The effects of this fragmentation are very concrete – and costly.

Firstly, the lack of a consistent picture means that security teams cannot see all the pieces of the puzzle. An alert from one system may lack context from another – making it difficult to analyse and respond quickly. A situation can arise where a threat is detected but not interpreted as critical because the bigger picture is missing.

Secondly, operational overload. SOC (Security Operations Centre) analysts have to switch between different tools, reports and processes. The increasing load increases the risk of human error – yet it is errors that attackers most often prey on.

Thirdly – costs. Maintaining several or a dozen distributed systems is not only about licences, but also about specialists’ time, integration costs, additional tests and compatibility problems. Companies often spend more on just ‘bundling’ tools than on actually using them.

What do security teams need?

Paradoxically, in an age of advanced cyber threats, security should start with… simplification.

SOC and CISO teams need a consistent view of risk – a single source of truth that covers all assets, resources, accounts, entitlements and gaps. Only then can incident, audit and compliance risks be managed effectively.

They also need contextual analysis. Security systems cannot act as isolated sensors – they need to understand what an event means in a specific environment. Example: a login alert from abroad does not necessarily mean an attack if the user is working remotely. But if he or she is logging in simultaneously from two continents – that’s already a red flag.

Finally, they need automation and prioritisation. Manually sifting through thousands of alerts is a road to nowhere.
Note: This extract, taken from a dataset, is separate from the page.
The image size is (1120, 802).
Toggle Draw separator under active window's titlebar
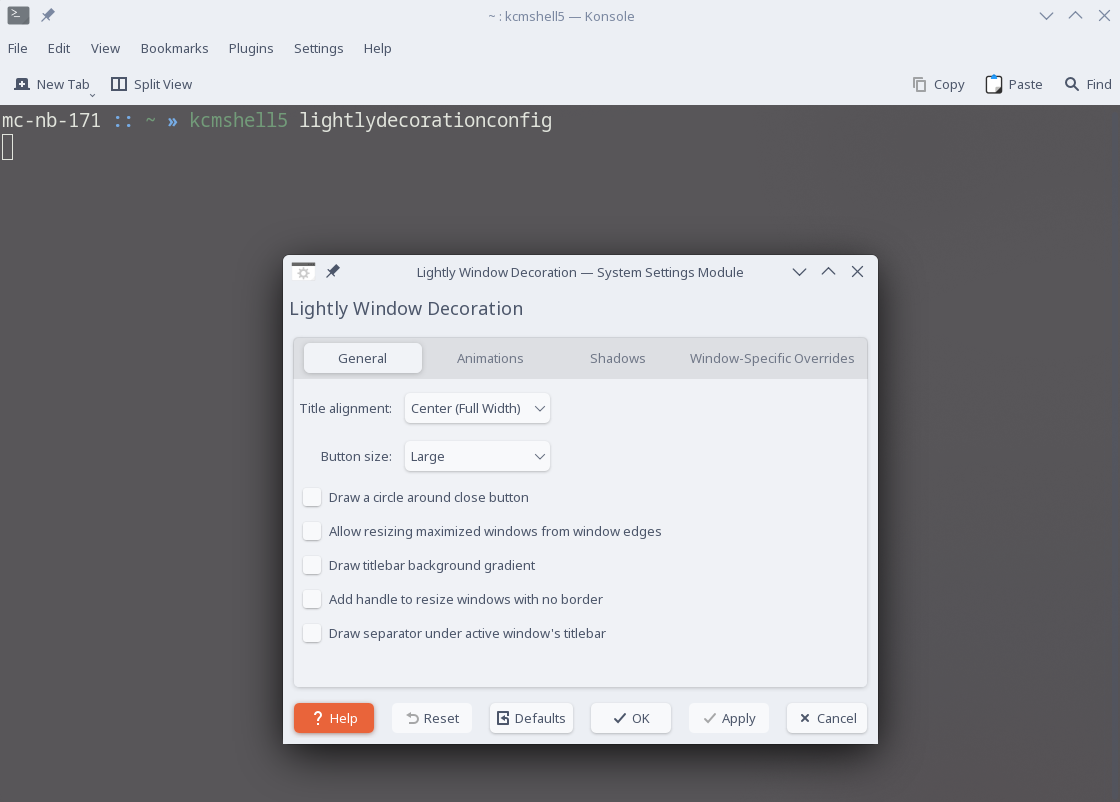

It should be algorithms – based, for example, on AI or risk rules – that classify events and suggest actions.

Towards integration: security defragmentation

The market already sees this problem. Hence the growing popularity of so-called integrated platforms – such as XDR (Extended Detection and Response), CNAPP (Cloud-Native Application Protection Platform) or SSE (Security Service Edge). Their common denominator is the attempt to ‘glue’ protection elements into a single structure – without losing functionality.

A well-designed security environment need not consist of a single monolith. But it should be based on an integrated core – with data sharing, a common interface, unified policy management. Only then can we talk about real ‘cyber risk management’ instead of tool management.

Less is safer

In a digital world where everything happens faster, the most dangerous things are delays in decisions. And these are most often due to an unclear picture. Companies that want to gain resilience against attacks and meet regulator requirements must learn to simplify their security. This does not mean abandoning technology – it means consciously combining it.